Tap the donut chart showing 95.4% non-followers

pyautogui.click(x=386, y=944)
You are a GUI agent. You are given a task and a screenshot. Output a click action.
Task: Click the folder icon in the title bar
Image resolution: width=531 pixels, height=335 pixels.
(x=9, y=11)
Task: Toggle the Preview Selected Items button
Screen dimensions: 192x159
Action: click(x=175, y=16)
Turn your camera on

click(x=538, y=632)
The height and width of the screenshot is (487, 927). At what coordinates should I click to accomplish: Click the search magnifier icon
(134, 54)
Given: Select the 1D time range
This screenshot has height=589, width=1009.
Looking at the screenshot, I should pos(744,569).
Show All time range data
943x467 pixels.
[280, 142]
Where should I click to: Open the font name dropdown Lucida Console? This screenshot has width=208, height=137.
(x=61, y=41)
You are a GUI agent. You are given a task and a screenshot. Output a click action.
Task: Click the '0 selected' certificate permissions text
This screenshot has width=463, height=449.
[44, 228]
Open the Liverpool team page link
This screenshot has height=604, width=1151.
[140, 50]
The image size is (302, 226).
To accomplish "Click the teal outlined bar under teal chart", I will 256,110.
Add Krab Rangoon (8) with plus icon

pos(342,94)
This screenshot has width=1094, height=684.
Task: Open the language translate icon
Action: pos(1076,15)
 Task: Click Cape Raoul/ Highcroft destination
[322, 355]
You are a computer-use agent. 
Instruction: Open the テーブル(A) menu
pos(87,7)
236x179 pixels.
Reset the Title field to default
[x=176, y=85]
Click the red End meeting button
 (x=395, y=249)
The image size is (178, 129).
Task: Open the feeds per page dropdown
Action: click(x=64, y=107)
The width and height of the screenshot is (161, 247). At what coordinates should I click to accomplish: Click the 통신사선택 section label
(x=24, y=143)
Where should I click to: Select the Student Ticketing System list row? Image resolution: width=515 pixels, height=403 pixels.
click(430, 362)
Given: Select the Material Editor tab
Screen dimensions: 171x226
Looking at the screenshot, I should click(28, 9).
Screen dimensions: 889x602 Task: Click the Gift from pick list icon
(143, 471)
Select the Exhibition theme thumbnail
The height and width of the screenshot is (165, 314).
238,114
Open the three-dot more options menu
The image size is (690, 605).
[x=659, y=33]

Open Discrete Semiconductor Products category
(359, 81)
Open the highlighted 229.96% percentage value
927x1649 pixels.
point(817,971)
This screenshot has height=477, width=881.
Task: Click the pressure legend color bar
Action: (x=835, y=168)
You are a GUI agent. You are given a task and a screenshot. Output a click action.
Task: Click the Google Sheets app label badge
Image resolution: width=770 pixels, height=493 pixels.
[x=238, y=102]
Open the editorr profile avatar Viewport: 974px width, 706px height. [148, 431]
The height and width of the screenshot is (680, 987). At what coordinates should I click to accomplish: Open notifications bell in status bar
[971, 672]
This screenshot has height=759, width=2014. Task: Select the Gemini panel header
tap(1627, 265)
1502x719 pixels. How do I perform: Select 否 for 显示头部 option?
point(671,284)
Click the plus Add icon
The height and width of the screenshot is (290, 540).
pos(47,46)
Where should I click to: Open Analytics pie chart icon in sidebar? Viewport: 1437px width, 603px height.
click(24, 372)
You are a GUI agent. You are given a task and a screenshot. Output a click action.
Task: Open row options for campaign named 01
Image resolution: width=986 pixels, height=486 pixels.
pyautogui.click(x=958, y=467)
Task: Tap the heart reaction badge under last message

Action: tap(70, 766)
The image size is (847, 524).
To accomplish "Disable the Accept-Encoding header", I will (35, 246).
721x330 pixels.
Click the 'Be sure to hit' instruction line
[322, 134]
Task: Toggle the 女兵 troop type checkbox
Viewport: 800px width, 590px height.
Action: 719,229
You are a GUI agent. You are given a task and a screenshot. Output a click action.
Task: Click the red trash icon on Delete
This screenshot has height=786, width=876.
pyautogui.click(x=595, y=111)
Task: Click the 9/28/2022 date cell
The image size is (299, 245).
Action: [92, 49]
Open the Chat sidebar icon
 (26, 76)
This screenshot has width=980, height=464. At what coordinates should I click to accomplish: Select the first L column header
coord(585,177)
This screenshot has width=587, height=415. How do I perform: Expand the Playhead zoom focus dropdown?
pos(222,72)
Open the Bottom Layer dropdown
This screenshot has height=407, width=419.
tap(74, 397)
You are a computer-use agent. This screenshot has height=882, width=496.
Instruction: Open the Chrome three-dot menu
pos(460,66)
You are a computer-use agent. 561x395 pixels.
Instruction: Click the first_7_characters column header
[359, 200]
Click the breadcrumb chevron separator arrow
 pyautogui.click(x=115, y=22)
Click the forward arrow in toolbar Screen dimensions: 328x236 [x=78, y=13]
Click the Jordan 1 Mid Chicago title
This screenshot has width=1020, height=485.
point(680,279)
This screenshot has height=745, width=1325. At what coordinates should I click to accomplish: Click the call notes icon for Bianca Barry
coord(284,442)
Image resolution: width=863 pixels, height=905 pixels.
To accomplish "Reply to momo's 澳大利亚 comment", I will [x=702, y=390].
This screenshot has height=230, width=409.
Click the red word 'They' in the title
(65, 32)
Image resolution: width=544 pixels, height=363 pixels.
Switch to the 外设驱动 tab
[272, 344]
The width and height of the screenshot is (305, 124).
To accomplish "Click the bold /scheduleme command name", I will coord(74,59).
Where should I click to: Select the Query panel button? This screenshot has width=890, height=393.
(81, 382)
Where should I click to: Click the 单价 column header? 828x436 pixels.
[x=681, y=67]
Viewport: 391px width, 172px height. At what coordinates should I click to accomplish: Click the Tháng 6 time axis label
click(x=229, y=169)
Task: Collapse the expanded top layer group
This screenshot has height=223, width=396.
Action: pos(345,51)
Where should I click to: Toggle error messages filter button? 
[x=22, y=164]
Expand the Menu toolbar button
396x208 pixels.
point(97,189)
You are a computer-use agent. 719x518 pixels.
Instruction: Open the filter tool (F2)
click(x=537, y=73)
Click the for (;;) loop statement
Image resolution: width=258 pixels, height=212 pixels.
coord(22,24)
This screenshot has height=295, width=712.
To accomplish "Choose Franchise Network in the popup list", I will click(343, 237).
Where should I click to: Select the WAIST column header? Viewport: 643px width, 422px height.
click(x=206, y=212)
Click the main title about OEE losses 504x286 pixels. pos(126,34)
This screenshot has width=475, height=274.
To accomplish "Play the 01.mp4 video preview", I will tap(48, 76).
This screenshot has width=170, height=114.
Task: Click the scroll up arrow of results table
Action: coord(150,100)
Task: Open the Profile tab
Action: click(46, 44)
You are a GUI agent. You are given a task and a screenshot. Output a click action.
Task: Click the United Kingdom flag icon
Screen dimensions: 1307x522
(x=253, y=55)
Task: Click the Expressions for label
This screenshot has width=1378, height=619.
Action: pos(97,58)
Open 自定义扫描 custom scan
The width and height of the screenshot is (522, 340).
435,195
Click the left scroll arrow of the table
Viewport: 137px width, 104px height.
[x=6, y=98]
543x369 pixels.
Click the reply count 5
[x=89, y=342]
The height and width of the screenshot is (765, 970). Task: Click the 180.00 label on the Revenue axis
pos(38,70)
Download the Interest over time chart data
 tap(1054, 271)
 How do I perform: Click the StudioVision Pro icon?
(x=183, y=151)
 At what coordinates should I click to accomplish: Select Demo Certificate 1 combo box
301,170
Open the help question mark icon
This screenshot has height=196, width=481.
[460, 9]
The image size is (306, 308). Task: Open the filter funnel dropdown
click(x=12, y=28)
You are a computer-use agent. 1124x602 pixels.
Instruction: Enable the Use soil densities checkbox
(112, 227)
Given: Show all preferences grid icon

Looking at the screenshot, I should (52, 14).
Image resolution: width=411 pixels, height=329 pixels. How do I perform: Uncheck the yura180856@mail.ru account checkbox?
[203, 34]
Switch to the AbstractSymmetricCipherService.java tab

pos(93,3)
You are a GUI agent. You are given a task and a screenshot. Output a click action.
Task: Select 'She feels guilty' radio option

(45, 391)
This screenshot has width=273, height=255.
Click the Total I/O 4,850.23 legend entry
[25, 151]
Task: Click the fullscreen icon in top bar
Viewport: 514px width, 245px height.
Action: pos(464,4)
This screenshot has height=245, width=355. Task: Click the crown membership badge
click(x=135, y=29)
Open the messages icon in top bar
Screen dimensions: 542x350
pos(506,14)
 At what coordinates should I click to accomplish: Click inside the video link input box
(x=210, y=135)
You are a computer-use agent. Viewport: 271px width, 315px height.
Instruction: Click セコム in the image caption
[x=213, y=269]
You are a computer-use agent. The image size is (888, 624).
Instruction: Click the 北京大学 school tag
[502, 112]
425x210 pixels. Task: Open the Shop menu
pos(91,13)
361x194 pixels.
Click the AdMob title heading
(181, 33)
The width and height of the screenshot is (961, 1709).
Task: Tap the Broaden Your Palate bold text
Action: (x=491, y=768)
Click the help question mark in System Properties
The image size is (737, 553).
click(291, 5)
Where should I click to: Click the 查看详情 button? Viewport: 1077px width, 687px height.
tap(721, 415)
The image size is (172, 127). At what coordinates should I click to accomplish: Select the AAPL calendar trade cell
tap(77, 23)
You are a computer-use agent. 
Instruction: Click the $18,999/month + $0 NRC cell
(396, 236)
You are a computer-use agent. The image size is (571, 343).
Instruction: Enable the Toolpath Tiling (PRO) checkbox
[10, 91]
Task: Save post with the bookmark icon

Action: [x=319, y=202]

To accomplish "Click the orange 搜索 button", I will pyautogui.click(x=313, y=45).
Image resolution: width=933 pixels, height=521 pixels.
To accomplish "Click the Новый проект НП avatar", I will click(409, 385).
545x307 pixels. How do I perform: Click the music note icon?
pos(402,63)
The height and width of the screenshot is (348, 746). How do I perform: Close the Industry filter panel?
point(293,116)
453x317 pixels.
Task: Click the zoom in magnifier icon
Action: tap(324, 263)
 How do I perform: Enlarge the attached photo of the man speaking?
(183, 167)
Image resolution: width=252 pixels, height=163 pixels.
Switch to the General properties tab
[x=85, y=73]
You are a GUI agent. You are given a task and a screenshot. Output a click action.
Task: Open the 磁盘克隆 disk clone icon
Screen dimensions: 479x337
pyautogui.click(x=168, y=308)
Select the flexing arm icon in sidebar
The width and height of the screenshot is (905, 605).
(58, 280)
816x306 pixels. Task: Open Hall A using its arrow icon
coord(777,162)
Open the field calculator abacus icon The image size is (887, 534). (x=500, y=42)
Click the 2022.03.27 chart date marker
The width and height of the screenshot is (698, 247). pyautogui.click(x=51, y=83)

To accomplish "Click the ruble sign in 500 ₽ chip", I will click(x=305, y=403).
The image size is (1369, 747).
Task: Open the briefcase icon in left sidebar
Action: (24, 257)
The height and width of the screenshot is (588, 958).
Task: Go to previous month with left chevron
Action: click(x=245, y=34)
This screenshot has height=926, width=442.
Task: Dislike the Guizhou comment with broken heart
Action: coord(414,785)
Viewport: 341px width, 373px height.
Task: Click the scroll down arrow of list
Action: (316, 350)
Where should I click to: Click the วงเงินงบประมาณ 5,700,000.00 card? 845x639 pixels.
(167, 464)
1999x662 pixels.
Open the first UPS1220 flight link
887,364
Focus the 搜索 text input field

**Exercise details**.
Search the listing for the word "toolbar" and return each line that holds it.

**Task response**.
Click the forward arrow in toolbar Screen dimensions: 328x236 [x=78, y=13]
Expand the Menu toolbar button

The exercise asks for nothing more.